Sam Jingfors: But when we’re trying to understand the relationship dynamics between individuals, if you look at those Snapchat emojis that are designated next to each individual. If you check the guide around what it actually means, it’s quite insightful and alarming at the same time. You’re their best friend but they aren’t your best friend. What? You’re someone they send the most snaps to, but they aren’t someone you send snaps to the most. Okay. All right. So, as I interpret it, you’re basically cheating on your best friend. You have a different best friend than They are your best See, I don’t even get it, right? But, this causes relationship dynamic drama between students, as you can possibly imagine. But, back to cute things, of course. You can have puppy dog emoji over you face, and that video went sideways, so that’s okay. You can swap faces with somebody next to you, right? So if you were curious about what Bradgelina looks like, you could swap their faces and find out. But, there’s been some weird ones that have come out, truly. I think we need to keep baby, baby and grandpa, grandpa. Technology is fantastic.

◇ ◇ ◇ ◇

— BRIEF A —
Answer these questions using the Snapchat talk transcript.
(i) According to the speaker, what do the emojis next to each person cause between students?
(ii) What kind of emoji does the speaker say you can put over your face?
(iii) Which two pairs does the speaker think should be kept as they are instead of being face-swapped?
— BRIEF B —
Write a continuation of the Snapchat talk transcript, picking up right after its final sentence.

[A block of data]

◇ ◇ ◇ ◇

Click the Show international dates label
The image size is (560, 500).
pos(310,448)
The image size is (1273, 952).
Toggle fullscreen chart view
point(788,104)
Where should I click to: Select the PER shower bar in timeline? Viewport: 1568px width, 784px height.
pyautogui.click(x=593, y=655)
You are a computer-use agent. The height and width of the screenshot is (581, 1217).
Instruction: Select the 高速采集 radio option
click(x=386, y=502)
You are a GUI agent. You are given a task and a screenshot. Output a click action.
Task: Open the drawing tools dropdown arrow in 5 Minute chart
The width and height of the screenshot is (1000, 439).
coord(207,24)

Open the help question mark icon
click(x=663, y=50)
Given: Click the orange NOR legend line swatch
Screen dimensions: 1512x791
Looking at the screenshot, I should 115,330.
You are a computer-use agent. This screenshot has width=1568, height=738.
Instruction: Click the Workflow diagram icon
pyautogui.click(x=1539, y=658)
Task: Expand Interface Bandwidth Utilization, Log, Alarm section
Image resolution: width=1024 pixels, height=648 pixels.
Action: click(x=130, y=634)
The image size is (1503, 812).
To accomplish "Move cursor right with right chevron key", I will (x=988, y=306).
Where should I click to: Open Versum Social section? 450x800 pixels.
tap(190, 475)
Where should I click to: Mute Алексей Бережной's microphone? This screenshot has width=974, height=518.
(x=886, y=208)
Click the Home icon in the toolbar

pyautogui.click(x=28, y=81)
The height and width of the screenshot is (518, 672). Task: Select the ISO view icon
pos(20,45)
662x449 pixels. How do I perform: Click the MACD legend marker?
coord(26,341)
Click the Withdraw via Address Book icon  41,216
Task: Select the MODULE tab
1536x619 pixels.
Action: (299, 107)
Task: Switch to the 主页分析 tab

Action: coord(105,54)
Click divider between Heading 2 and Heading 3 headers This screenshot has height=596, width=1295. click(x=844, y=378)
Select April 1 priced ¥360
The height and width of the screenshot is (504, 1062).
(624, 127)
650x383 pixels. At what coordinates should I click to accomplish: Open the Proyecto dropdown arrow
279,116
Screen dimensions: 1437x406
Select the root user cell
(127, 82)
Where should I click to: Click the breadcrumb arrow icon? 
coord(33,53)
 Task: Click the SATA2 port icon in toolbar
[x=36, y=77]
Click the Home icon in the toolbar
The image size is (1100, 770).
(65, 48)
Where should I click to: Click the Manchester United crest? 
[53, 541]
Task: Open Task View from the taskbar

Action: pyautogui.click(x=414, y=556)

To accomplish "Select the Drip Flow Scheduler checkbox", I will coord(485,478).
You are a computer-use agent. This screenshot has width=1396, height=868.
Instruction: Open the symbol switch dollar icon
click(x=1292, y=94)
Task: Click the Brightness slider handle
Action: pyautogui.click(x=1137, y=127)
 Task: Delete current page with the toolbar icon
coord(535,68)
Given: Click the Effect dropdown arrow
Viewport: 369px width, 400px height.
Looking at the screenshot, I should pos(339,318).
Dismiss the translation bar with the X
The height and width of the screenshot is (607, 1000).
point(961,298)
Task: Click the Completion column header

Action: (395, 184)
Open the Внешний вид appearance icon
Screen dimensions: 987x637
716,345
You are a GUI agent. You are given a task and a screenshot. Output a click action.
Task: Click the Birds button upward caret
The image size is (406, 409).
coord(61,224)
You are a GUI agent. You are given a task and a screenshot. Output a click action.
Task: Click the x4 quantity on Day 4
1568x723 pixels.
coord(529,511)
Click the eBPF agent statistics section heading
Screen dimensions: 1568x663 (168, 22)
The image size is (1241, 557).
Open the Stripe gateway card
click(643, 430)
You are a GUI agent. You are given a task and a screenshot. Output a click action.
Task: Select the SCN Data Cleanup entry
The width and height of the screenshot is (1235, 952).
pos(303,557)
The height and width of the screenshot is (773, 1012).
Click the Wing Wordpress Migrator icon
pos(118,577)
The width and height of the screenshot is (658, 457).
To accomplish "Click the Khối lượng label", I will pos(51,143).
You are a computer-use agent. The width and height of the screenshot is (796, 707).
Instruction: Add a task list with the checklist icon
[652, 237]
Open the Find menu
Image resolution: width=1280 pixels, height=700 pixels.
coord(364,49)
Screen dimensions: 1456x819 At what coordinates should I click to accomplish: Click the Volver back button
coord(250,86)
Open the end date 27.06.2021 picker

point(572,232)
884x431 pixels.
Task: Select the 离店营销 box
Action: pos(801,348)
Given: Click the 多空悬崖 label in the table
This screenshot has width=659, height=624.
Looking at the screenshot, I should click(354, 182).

◇ ◇ ◇ ◇

— WRITTEN REPLY A —
(i) Relationship dynamic drama.
(ii) A puppy dog emoji.
(iii) Baby with baby and grandpa with grandpa.

— WRITTEN REPLY B —
Sam Jingfors :One of the things we really need to keep in mind, actually two years ago now this summer, Snapchat came out with a feature called Snap Map, which allows students to be able to quite literally geolocate their friends on a map in real time. This has had The reason they were able to do it? They purchased a company called Zenly for about $300 million. What it tangibly allows students to be able to do is see where their friends are as represented by their Bit emojis, little carton characters, are on a map in real time. Which is, of course, great for them if they want to see where everyone’s hanging out at. But for us on the professional support side, to be able to geolocate a suicidal or a missing student, for example, is highly valuable, to be able to ask, for example

Sam Jingfors: I’ll give you a real example. A police officer who attended our course called me three weeks later and said, “Sam, I really enjoyed your course. Most of it over my head. But, I remembered one thing that you said, Snap Map, and just awareness around that one feature saved a grade 9 girl’s life this morning.” I said, “Wow. Tell me about it?” He said, “Two of her friends came down to the office and said she’s been expressing suicidal ideation throughout the night. She’s saying her goodbyes. She’s not here at school thus far today. We’re really worried about her.” He said, “Thank you. Okay. Can you show me?” Can you show me? Again, that one question, going back to the importance of the relationship, because we wouldn’t be able to access that on the outside, the open source side, because it’s all privileged, one to one private communication.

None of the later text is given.